Whereas critics wanted vindication for their on-target criticisms, NAS offered only the weak broth of recommendations for future Superfund sites.

So, no, the NAS report did not justify the yard remediation program here.  For us, the NAS authors merely invoked the notorious precautionary principle and covered their own posteriors.  They avoided offering fearless scientific judgments.  And, in the end, they composed a press release that reflected little more than their wishy-washy scientific and moral disposition.

(2)  Protecting voluntarism.  In March of 2007 I contributed a “guest opinion” article to the Shoshone News-Press on the topic of voluntarism in the yard remediation program in the Basin (available online at  I reviewed the history of the voluntarism commitment and the then-recent evidence of potential erosion in the commitment on EPA’s and DEQ’s parts. 

I am glad to see that Mr.
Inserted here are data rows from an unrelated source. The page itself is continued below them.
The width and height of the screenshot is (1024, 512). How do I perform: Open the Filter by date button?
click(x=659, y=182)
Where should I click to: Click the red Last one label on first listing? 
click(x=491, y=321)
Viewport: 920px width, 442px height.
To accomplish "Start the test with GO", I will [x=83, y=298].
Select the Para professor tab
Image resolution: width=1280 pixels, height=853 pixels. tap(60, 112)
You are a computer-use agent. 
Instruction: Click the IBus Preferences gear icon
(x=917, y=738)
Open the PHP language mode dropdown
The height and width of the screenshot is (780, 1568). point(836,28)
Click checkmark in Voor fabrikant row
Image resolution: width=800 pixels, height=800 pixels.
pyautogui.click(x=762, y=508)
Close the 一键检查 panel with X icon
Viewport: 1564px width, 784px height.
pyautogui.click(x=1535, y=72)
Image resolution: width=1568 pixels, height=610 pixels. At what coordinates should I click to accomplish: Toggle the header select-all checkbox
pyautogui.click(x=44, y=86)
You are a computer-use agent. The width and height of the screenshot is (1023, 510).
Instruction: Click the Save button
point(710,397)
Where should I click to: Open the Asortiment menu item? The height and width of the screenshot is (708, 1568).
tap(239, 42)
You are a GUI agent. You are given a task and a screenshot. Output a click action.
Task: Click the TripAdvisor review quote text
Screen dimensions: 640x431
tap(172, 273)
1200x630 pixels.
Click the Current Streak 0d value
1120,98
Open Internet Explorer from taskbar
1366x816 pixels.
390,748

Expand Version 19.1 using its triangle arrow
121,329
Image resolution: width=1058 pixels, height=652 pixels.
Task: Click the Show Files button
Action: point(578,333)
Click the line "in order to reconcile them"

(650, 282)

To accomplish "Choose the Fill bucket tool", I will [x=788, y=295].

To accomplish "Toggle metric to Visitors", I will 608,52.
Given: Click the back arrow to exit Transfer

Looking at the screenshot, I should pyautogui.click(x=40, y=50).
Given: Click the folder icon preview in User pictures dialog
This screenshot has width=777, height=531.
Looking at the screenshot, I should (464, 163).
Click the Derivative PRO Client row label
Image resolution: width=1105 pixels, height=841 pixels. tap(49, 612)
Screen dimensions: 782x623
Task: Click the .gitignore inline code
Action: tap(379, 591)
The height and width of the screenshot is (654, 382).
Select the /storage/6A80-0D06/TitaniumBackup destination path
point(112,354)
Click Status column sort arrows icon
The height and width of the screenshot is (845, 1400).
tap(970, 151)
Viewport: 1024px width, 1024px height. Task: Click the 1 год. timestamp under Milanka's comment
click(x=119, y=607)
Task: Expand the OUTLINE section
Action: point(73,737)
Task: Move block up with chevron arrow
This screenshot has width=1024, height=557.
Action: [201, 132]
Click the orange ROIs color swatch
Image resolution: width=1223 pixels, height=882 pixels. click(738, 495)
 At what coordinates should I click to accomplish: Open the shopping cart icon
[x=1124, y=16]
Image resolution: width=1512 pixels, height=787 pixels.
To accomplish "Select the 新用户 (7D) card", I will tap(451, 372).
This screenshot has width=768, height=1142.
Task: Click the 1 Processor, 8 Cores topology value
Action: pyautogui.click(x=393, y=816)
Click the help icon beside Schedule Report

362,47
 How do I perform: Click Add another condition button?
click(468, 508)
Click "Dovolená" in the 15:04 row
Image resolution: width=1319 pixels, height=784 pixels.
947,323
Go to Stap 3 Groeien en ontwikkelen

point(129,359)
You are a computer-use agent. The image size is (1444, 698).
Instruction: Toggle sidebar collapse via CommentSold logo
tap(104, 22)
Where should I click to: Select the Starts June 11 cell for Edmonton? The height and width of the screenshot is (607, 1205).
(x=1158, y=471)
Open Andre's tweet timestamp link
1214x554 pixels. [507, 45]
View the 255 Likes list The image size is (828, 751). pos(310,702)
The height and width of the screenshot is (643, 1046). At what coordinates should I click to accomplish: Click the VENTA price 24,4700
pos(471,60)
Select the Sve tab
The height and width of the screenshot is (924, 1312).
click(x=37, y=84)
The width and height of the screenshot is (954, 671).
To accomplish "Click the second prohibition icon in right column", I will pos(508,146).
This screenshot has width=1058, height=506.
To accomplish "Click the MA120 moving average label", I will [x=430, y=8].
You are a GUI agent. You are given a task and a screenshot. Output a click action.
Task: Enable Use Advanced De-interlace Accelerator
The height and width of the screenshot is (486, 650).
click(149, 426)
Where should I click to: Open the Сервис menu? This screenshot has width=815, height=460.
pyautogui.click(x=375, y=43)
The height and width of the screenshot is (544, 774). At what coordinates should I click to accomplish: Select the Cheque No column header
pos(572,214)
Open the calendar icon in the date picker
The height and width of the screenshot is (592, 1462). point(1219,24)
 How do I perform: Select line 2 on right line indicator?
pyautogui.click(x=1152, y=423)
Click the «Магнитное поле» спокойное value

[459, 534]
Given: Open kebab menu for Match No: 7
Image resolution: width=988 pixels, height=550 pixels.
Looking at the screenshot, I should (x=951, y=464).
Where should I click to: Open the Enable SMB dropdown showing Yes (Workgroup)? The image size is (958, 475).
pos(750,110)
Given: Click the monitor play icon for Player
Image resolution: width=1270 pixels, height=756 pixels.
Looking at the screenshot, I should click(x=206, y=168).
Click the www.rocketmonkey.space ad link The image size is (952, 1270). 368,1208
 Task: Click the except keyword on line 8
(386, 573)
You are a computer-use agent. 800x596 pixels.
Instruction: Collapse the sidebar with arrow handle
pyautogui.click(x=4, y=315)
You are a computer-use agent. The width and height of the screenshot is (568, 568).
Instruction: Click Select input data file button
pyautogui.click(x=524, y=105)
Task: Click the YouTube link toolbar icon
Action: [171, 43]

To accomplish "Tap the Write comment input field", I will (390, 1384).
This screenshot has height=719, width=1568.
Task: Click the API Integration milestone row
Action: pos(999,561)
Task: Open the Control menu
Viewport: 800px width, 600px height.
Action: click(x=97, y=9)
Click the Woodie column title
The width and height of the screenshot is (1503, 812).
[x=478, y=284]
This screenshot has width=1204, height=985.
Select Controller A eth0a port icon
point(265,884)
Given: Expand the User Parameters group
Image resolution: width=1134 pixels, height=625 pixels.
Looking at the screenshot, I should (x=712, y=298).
Peterson’s letter still invites rather than compels my participation.

Make no mistake, EPA has the authority to compel participation if it chooses to do so.

Moreover, re-assertions of the voluntary nature of participation by EPA and DEQ should not to be understood as hard and fast promises.

For example, no too long ago a friend of mine in Elizabeth Park was asked if he would permit testing on part of his property.  The language of the request was wholly voluntaristic in tone.

When my friend declined, EPA and DEQ invited him to come to a meeting where the question might be discussed in person.

When my friend still declined, he soon thereafter received a letter declaring that testing would proceed without his consent.

In this case, EPA and DEQ claimed that the property in question fell inside “The Box” – which, by implication, would deprive it of the voluntary principle in use in the Basin Superfund area.

But the question of location is not the key point of this example. 

The key point is that an initial tone and language of voluntarism was ostensibly used by DEQ and EPA as a mere ploy, as part of a strategy for gaining consent..  When that strategy failed, EPA and DEQ simply invoked their muscle.

What happened to my friend seemed to me then and still seems to me now as governmental action more befitting of a banana republic or corrupt Third World dictatorship.  Assuring voluntarism at the outset and then substituting muscle after the voluntary approach failed is not a tactic I associate with the conduct of the government of the Unites States.

The experience of my friend suggests the kind of indifference to prior understandings that I fear my one day soon erode the voluntary principle in the Coeur d’Alene Basin Superfund too.

Therefore, I find it important to test that principle by declining DEQ’s access to my property for soil sampling.

In conclusion, bad science and protecting voluntarism are my reasons for declining testing.